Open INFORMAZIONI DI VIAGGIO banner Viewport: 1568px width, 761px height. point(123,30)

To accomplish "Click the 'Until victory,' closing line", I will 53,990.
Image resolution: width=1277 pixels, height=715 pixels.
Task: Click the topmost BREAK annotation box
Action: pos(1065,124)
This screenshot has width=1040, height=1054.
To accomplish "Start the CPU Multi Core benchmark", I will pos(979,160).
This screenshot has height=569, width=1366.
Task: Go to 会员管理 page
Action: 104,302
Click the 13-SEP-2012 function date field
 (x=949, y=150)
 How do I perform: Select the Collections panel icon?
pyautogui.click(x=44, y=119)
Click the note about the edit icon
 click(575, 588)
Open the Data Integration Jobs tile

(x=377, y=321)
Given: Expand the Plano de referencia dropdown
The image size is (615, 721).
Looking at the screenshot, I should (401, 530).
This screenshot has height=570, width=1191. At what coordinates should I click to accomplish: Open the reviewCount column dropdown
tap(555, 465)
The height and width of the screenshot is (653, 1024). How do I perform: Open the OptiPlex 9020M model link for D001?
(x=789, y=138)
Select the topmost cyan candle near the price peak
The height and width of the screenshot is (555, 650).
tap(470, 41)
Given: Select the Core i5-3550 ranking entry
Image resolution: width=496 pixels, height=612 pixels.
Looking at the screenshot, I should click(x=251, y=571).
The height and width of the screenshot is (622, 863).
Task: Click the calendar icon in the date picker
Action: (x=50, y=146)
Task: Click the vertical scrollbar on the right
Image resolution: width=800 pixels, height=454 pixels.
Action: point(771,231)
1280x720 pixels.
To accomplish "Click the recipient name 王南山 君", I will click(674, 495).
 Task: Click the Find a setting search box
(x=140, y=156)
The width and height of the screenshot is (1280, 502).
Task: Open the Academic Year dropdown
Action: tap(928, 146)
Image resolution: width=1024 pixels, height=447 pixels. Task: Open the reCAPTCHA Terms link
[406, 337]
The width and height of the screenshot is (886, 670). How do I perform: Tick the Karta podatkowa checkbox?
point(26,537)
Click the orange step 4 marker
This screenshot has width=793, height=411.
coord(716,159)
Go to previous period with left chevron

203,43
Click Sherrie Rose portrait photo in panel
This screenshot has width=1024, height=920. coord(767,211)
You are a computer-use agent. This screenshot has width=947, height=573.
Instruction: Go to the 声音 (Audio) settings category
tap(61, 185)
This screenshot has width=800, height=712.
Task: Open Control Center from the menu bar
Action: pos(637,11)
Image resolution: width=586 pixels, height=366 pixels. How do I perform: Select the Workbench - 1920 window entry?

----------------------------------------

* _Action item_
Each line in the listing above that includes the word "entry" needs to be copied out.

* _Response area_
Given: Select the Core i5-3550 ranking entry
Image resolution: width=586 pixels, height=366 pixels. How do I perform: Select the Workbench - 1920 window entry?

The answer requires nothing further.